The February edition of Cicero has a number of excellent essays concerning US - German relations, and what chances there might be for improvement in a Second Bush administration. One of the best pieces is by the Berlin writer Peter Schneider, who has been spending the year as "writer-in-residence" at Georgetown University in Washington DC. So he has had a close-up view of the political divide in America - a divide that has grown even deeper since the election of November 2. I find the observations and analysis in his essay Verdammt zur Partnerschaft (literally: "Damned to parthership") accurate and balanced. I have translated the concluding passages:
From a moral standpoint, Bush’s America has can no longer lay claim for the leadership of the democratic west. The preemptive war in Iraq, the system of abuse and disenfranchisement of prisoners in Guantanamo, Afghanistan and Iraq, the masterminding of the voting irregularities in the 2000 and 2004 elections which disadvantaged the African-American voters, the blurring of the boundaries between church and state – none of this can be reconciled to the self-image and mission of the US as the beacon of liberty and human rights everywhere in the world.

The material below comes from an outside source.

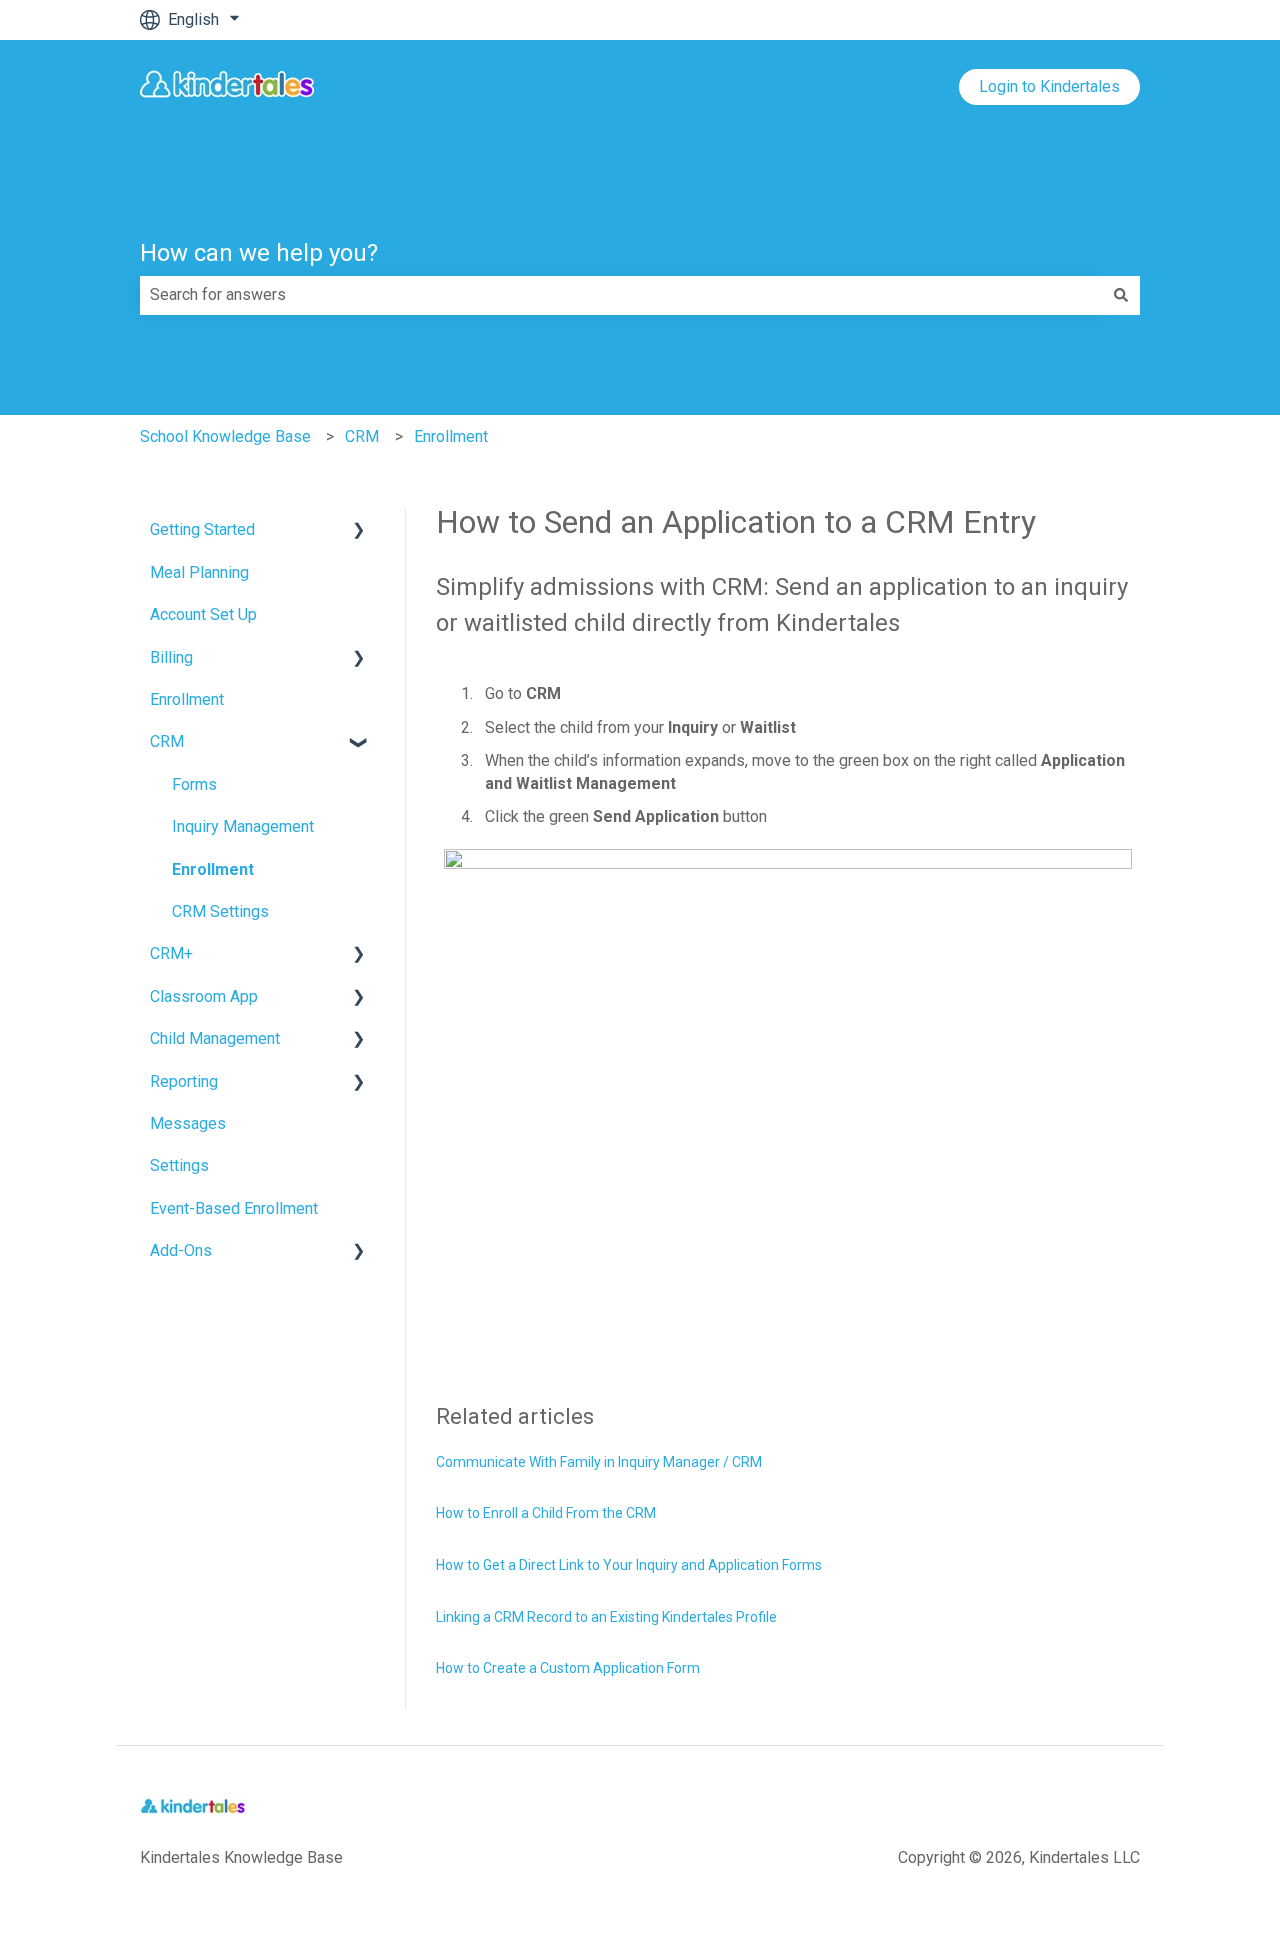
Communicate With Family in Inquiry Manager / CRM (599, 1462)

Europeans now have to adjust to a partner on the other side of the Atlantic that has been transformed; they must react to the glaring contradictions between America’s self-image and its politics and at the same time find their own solutions. It would be dangerous for Europe, in pursuing its own path, to minimize the threat of Islamic totalitarianism, or, like Michael Moore and his legion of fans in Europe, to declare it a figment of the imagination. Many critics of the war in Iraq act as if everything would be fine in Iraq and the Middle East if only Saddam Hussein were still in power. The fact that one out every seven Germans believe that US agents were somehow behind or involved in the attacks on 9/11 – a similar number of French and Italians believe in such a conspiracy – shows how much Europe has become stuck in a stupid, even infantile, anti-Americanism. But the other danger is that European political leaders – in an effort to distance themselves from ant-Americanism and “feel-good” pacifism – will ignore America’s reckless use of military power and pledge blind loyalty to the alliance. An example of this kind of behavior was displayed by Angela Merkel during her visit to Washington DC in spring of 2003 when she called for closing ranks with the US – without uttering one critical word about the invasion of Iraq – as if it were the duty of Germany to follow America into any war, even into a war that was rejected by the majority of Americans themselves. A similar logic was displayed by the Atlantik-Bruecke e.V when it took out a full-page ad in the New York Times shortly for the launch of the Iraq invasion and listed everything the Germans were grateful to the US for: liberation from fascism, security shield during the Cold War, for the reunification of Germany. Many American readers were touched by this tribute, but were equally confused when they observed that 80 to 90% of all Germans were passionately opposed to the war in Iraq.
The US-German alliance cannot be stitched back together through displays of obedience. It is about time for German political leaders to think beyond a partnership with those who currently hold power in the White House, and build a bridge to the cosmopolitan and liberal America which may be out of power for some time to come. For “blue America” demands that Europe defend the ‘moral values’ of democratic civilization with confidence and resoluteness – values that George W. Bush and his people have abandoned in the name of “War on Terror”.
I like the idea of political leaders reaching out to democrats in the US. We know that a sizable percentage of Americans share the same values of mainstream Europeans. By working together now, "blue" Americans and Europeans can work towards an alliance of equals, rather than one dominated by US interests.